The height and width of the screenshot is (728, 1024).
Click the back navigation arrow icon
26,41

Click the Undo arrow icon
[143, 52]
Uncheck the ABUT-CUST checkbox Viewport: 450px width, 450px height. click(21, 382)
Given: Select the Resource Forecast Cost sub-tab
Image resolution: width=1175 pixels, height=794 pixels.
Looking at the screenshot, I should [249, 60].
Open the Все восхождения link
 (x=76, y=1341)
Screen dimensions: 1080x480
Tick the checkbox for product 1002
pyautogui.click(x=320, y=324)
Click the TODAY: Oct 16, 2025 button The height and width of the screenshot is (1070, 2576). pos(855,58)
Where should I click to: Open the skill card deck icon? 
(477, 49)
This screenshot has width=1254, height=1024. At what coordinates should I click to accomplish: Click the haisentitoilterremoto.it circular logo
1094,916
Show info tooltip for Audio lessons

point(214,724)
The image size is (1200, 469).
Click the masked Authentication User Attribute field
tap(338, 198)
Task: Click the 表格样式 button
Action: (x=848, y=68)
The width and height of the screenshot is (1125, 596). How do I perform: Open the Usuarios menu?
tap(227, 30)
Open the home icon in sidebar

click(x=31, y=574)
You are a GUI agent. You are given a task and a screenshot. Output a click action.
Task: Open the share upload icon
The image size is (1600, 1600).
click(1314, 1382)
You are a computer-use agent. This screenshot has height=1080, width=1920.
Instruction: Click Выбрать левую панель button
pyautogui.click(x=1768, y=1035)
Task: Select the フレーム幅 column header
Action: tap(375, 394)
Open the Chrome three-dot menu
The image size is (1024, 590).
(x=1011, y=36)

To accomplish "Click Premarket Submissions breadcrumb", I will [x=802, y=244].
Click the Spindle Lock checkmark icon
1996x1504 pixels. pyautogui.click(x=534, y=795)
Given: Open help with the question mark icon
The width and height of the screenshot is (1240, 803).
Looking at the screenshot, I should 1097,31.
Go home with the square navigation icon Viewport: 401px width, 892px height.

*What the task requires*:
Please copy these lines verbatim, beginning at the line that has "Click the Spindle Lock checkmark icon" and stopping after the last of the lines.

*Worked solution*:
Click the Spindle Lock checkmark icon
1996x1504 pixels. pyautogui.click(x=534, y=795)
Given: Open help with the question mark icon
The width and height of the screenshot is (1240, 803).
Looking at the screenshot, I should 1097,31.
Go home with the square navigation icon Viewport: 401px width, 892px height.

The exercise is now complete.